I'll see if I can work up a test script that covers the basics here. The tests that are failing (before the patch I posted above) are

17/92 Test #17: t1009-recovery-multiqueue.t ...........***Failed   20.74 sec
[snip]
not ok 6 - recovery: works when both modules restart (rv1)
#	
#		flux dmesg -C &&
#		remove_qmanager &&
#		reload_resource match-format=rv1 policy=high &&
#		load_qmanager_sync &&
#		check_requeue ${jobid1} batch &&
#		check_requeue ${jobid2} debug &&
#		test_must_fail flux job wait-event -t 0.5 ${jobid3} start &&
#		test_expect_code 3 flux ion-resource info ${jobid3}
#	

expecting success: 
	flux cancel ${jobid2} &&
	flux job wait-event -t 10 ${jobid4} start

flux-job: wait-event timeout on event 'start'
not ok 7 - recovery: a cancel leads to a job schedule (rv1)
#	
#		flux cancel ${jobid2} &&
#		flux job wait-event -t 10 ${jobid4} start
#	

expecting success: 
	flux cancel ${jobid1} &&
	flux cancel ${jobid3} &&
	flux cancel ${jobid4} &&
	flux job wait-event -t 10 ${jobid4} release

1713212995.938612 release ranks="all" final=true
[snip]
# failed 2 among 10 test(s)

@milroy
Copy link
Member Author

milroy commented Apr 15, 2024

I'll see if I can work up a test script that covers the basics here. The tests that are failing (before the patch I posted above) are

I'm a bit confused. Those tests pass for me before applying the patch above and fail after applying the patch.

@garlick
Copy link
Member

garlick commented Apr 15, 2024

Oh, hmm, maybe I wasn't testing the right thing. Will double check.

@garlick
Copy link
Member

garlick commented Apr 15, 2024

I reteseted with your branch and that test is not failing. Sorry about that!

@garlick
Copy link
Member

garlick commented Apr 15, 2024

@milroy - I'm out of time for today but I did push a new test script to my rv1-update-jim branch.

  • b116c9a testsuite: add test for reloading with rv1_nosched
  • 88e469a qmanager: fix module reload with rv1, queues, jobs

I guess that test breakage is mine :-(

@milroy
Copy link
Member Author

milroy commented Apr 15, 2024

@milroy - I'm out of time for today but I did push a new test script to my rv1-update-jim branch.

Thanks for the help @garlick!

@milroy
Copy link
Member Author

milroy commented Apr 16, 2024

jobmanager_hello_cb: ENOENT: map::at: No such file or directory

This problem appears to be due to the default queue name ("default") key not existing in the ctx->queues map. Apparently it never gets added.

******************************

Actions to take
(a) Please reproduce, word for word, the part of the qmanager test discussion that begins at the words "Thanks for the" and stops after "never gets added.".
(b) Go on with the qmanager test discussion from its last sentence.

Items
******************************

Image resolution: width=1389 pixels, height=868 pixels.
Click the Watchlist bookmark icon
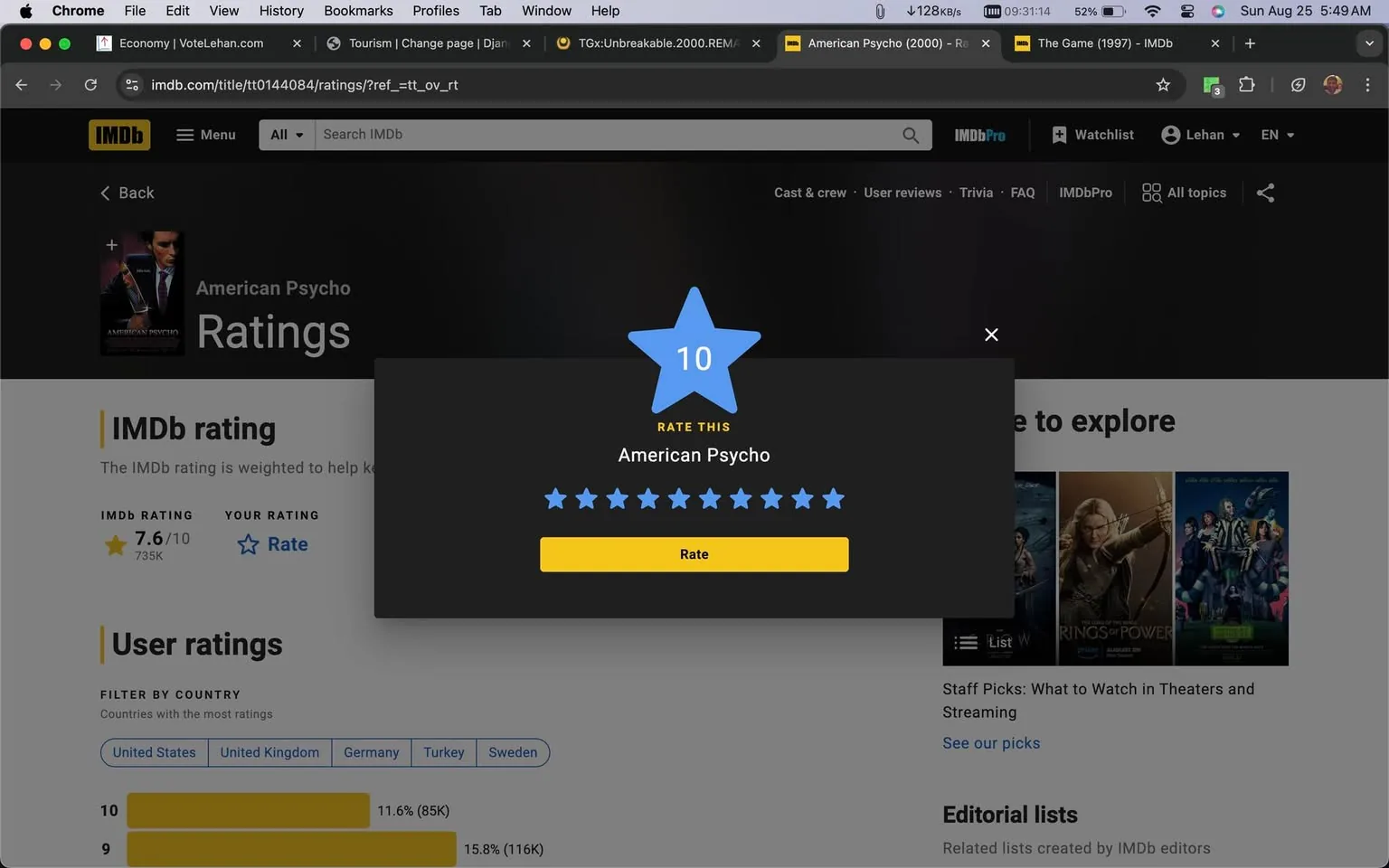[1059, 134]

******************************

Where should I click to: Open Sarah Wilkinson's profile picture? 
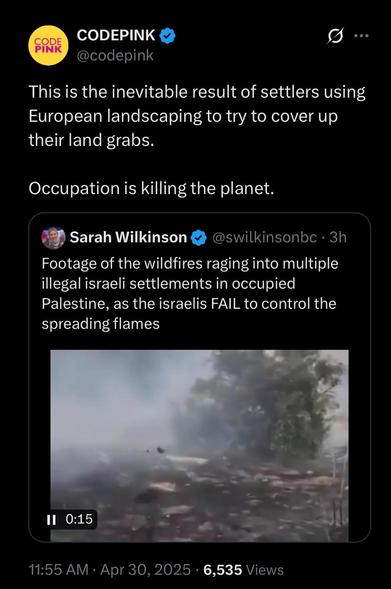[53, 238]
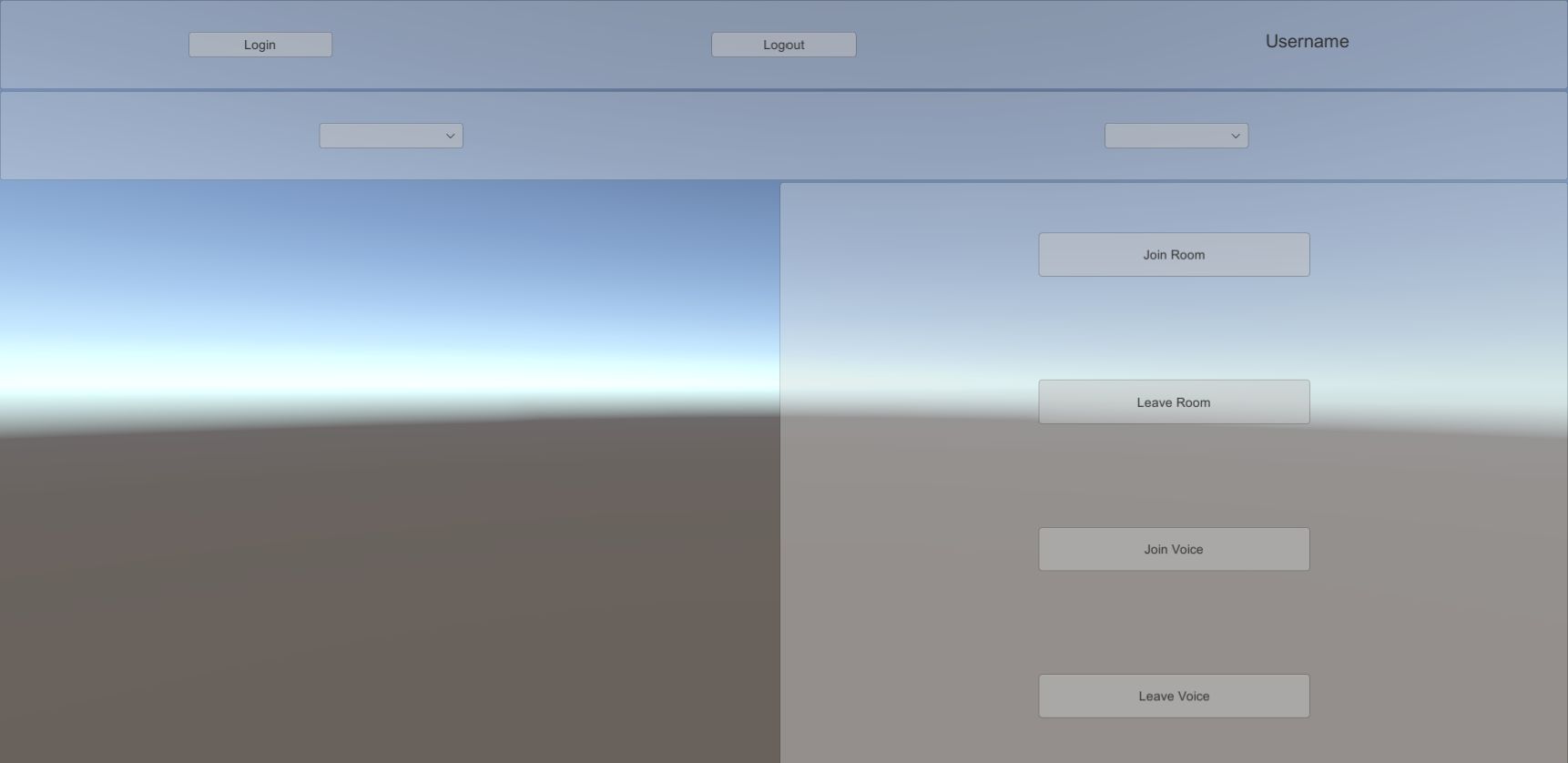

******************************

Expected results
(a)
Thanks for the help @garlick!

@milroy
Copy link
Member Author

milroy commented Apr 16, 2024

jobmanager_hello_cb: ENOENT: map::at: No such file or directory

This problem appears to be due to the default queue name ("default") key not existing in the ctx->queues map. Apparently it never gets added.

(b)
@milroy
Copy link
Member Author

milroy commented Apr 16, 2024

It looks like the default name getter is returning garbage:

    queue_it = ctx->queues.find (ctx->opts.get_opt ().get_default_queue_name ());
    if (queue_it != ctx->queues.end ()) {
        queue = queue_it->second;
        queue_name = queue_it->first;
    } else {
        flux_log (h, LOG_ERR, "%s: queue %s not recognized; default is %s ",
                  __FUNCTION__, queue_name,
                  ctx->opts.get_opt ().get_default_queue_name ());
        rc = -1;
        goto out;
    }

And the log output:

Apr 16 01:17:52.765851 sched-fluxion-qmanager.err[0]: jobmanager_hello_cb: queue ???L?? not recognized; default is ??L?? 

The default is set here:

std::string m_default_queue_name = "default";

and there doesn't appear to be a way to update the value. The opt getter appears to be corrupting the value somehow:

const T &get_opt () const {

@garlick
Copy link
Member

garlick commented Apr 16, 2024

In case it helps, here is some background on the default queue - it is confusing in this context because queues in fluxion predate queues in flux-core. (I hope my fluxion assertions are correct as I'm making them from memory)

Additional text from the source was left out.